This prefatory text suggests a class-based understanding of what happens to Val (Rose Williams), a meek trainee nurse who’s studying “the connection between poverty and health” (her words) when she’s visited and possessed by a ghost at the East London Infirmary.
Val’s topic of study is worthy, as is the filmmakers’ focus on the many little ways that Val is pressured (both socially and professionally) to keep quiet about, uh, everything that happens at the hospital. Unfortunately, the Infirmary’s chain of command is often more interesting than the secrets that Val must keep under her nurse’s cap. And while systemic abuse is often overwhelming because of its universality, the inciting details of Val’s problems are too impersonal to be disturbing.
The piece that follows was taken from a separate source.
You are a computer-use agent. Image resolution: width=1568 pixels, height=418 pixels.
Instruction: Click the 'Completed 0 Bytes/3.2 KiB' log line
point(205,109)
So it’s not surprising that Val, being a meek but well-meaning do-gooder type, takes a moment to discover what’s really going on at the East London Infirmary. First she accidentally embarrasses her supervisor, the school-marmish Matron (Diveen Henry), who warns Val that she must follow the Matron’s instructions on how to wear her work uniform (skirt three inches below the knees) and when to talk to the staff doctors (pretty much never, since “they communicate above your level”).
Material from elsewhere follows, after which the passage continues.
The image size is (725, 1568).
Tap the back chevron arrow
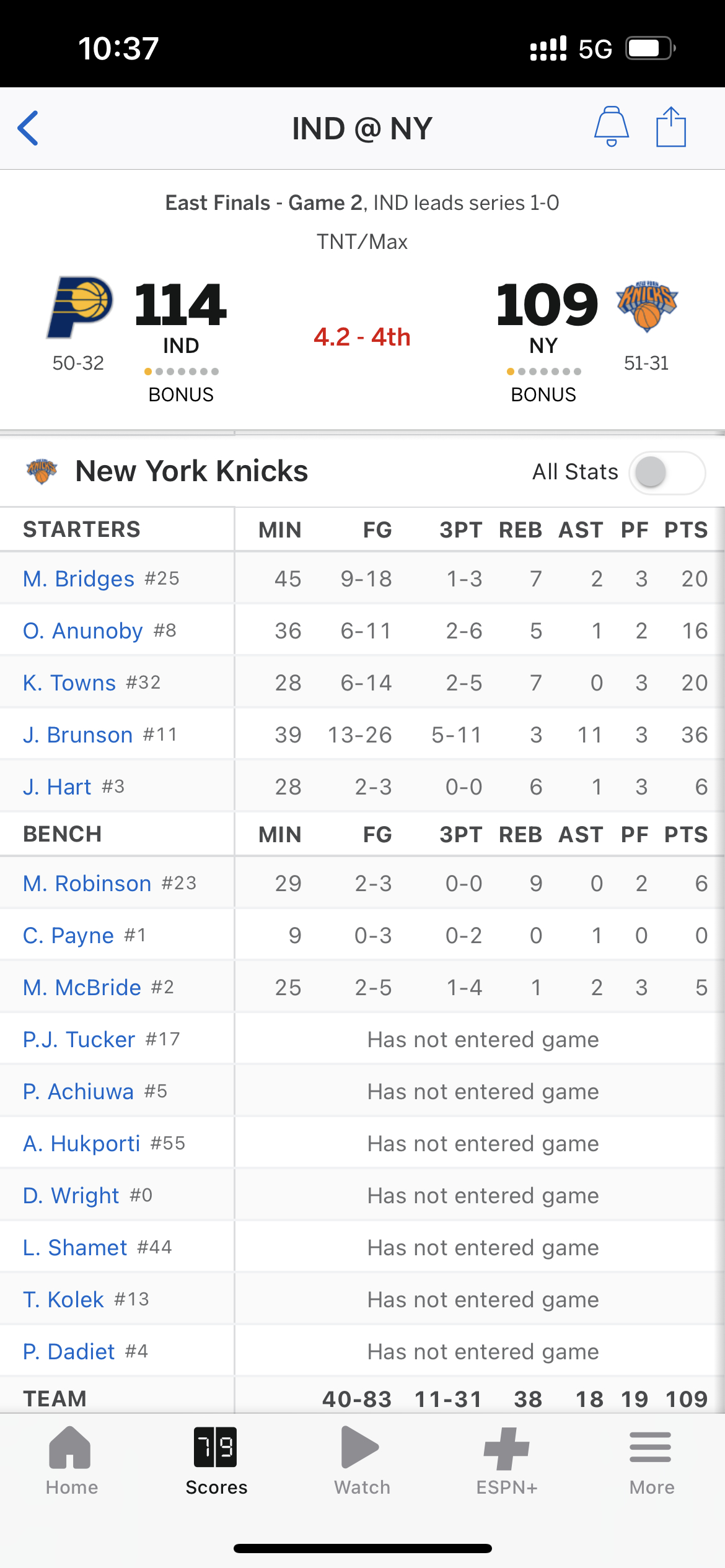click(29, 128)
Val doesn’t break these rules willingly: she’s asked impertinent questions (ie: for her professional opinion) by the young and unusually warm Dr. Franklyn (Charlie Carrick). Franklyn’s status presents a credible damned-if-you-do/damned-if-you-don’t dilemma, the kind that often arises when you get contradictory instructions from two different bosses. So the hospital’s Matron punishes Val by assigning her to the night shift on her first day. That decision inevitably leads Val to discover something that may or may not be haunting the Infirmary.
I say “inevitably” because “The Power” is a possession flick, complete with spastic heaving, disbelieving co-workers, and a frightened pre-teen who tries and fails to warn everybody about the dangers that (mostly) come at night. Most of the items on this formulaic checklist are used well enough, but none of them are surprising or so well-realized that they’re still compelling.
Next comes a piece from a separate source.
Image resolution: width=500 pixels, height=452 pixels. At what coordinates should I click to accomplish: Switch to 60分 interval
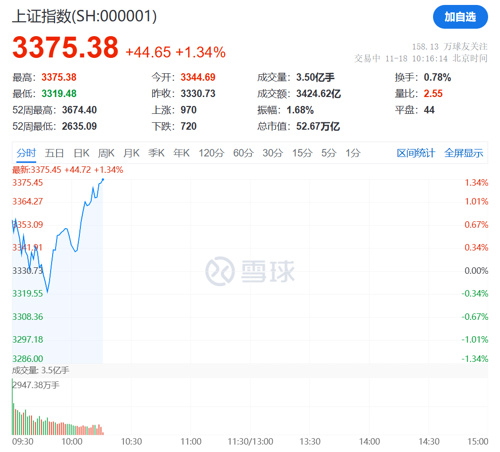click(x=243, y=153)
In fact, the weakest parts of “The Power” are the ones where a dark, melancholy ambience is meant to carry the movie, especially when an invisible presence takes control of Val’s body and shakes her like a ragdoll. The most memorable of these scenes is the one where an unseen hand lifts Val’s skirt over her knees, which are presented from behind; a chorus of ghostly, Penderecki-esque moaning can be heard on the soundtrack, but it doesn’t add much to the sequence. I don’t know if that’s the image you want your genre movie to be remembered for, but it does stand out, if only for its sheer brake-tapping gentility.